Meta today announced plans to update Quest 3 with AI vision features similar to what’s on the company’s latest Meta Ray-Ban glasses. Meanwhile, Apple still hasn’t confirmed if Apple Intelligence features will hit Vision Pro at the same time as other Apple devices this Fall.

Meta has pointed to AI investments as its other major area of R&D alongside XR, and now the company is starting to bring the two together with consumer-facing AI features.

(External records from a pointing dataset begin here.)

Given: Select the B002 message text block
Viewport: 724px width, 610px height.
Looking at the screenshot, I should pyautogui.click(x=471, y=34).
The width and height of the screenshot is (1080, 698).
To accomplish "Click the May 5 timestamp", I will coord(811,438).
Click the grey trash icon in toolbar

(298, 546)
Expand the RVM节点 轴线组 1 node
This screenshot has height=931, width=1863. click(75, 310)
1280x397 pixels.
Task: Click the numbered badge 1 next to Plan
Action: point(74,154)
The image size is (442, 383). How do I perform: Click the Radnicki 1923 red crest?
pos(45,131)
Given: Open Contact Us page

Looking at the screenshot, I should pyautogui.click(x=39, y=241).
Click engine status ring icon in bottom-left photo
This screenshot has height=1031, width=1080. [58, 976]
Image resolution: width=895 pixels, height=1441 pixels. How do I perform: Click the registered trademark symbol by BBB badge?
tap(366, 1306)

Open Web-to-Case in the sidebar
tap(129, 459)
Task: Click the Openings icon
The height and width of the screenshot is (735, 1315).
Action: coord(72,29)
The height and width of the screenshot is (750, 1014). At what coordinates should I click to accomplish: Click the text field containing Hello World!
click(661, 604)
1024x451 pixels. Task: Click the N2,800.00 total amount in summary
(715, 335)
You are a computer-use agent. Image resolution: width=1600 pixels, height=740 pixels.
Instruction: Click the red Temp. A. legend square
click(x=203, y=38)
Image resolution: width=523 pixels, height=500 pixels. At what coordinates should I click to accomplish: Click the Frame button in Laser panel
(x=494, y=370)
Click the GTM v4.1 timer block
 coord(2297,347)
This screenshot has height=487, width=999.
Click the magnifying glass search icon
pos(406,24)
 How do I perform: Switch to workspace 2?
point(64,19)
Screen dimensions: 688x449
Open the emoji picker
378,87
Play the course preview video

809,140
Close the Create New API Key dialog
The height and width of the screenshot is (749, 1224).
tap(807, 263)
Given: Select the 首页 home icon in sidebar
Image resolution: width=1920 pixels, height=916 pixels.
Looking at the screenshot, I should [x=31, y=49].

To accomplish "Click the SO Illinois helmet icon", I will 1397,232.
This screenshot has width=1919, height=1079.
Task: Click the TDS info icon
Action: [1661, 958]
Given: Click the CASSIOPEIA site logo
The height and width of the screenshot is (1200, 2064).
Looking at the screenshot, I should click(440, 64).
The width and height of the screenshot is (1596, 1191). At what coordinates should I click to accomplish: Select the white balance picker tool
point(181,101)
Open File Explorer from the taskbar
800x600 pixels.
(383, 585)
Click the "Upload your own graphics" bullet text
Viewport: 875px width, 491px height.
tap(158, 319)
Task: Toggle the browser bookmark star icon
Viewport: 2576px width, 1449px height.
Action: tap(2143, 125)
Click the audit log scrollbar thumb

Sometime later this Summer in the US and Canada, Meta says it will roll out an update to Quest 3 enabling the ‘Meta AI with Vision’ feature. The feature will give the headset AI voice chat capabilities and also allow the headset to ‘see’ what’s in the user’s real-world field-of-view. Users can ask general questions but also inquire about things in front of them. Meta gives some examples in its announcement:

Let’s say you’re watching YouTube videos of some breathtaking hikes in mixed reality while packing for your upcoming trip to Joshua Tree. You can ask Meta AI for advice on how to best dress for the summer weather. Or you could hold up a pair of shorts and say, “Look and tell me what kind of top would complete this outfit.” You can get the forecast so you can prep for the weather ahead and even ask for local restaurant recommendations to indulge your inner foodie.

Or say you’re in-headset and listening to music while working on a paper for school on a massive virtual monitor. You could ask Meta AI to identify some of the most memorable quotes from Shakespeare’s Hamlet and explain the significance of the “to be or not to be” soliloquy or the play within a play.

You might be playing Assassin’s Creed® Nexus VR, parkouring across rooftops when your curiosity is piqued. Why not ask Meta AI whether or not there were actual assassins in colonial Boston? The answer may surprise you…

For the time being, the camera can only see what’s in the real world, but won’t have awareness of virtual content shown by the headset. Meta is alluding that the Meta AI with Vision feature may eventually include both real world and virtual world awareness.

Unfortunately Meta confirms the feature won’t be coming to Quest 2 or older devices (and it’s likely Quest Pro won’t get it either).

Meta didn’t talk about whether requests for this feature are being processed on-device or in the cloud, nor did it address things like encryption, though it did confirm the feature is based on Bing AI. The company hasn’t yet responded to our request for more info on privacy architecture.

SEE ALSO
Microsoft is Launching Automatic Quest 3 Pairing on Windows 11 PCs in December

While Meta is rapidly deploying AI capabilities to its devices, Apple has yet to confirm if its so-called ‘Apple Intelligence’ features are coming to Vision Pro.

Earlier this year Apple announced a range of Apple Intelligence features coming to iPhones, iPads, and Macs in beta this fall. Despite announcing visionOS 2 at the same time, no Apple Intelligence features have been confirmed for Vision Pro. That leaves it up in the air whether the headset will get any Apple Intelligence features at the same time as other Apple devices, or if users will need to wait until later versions of VisionOS.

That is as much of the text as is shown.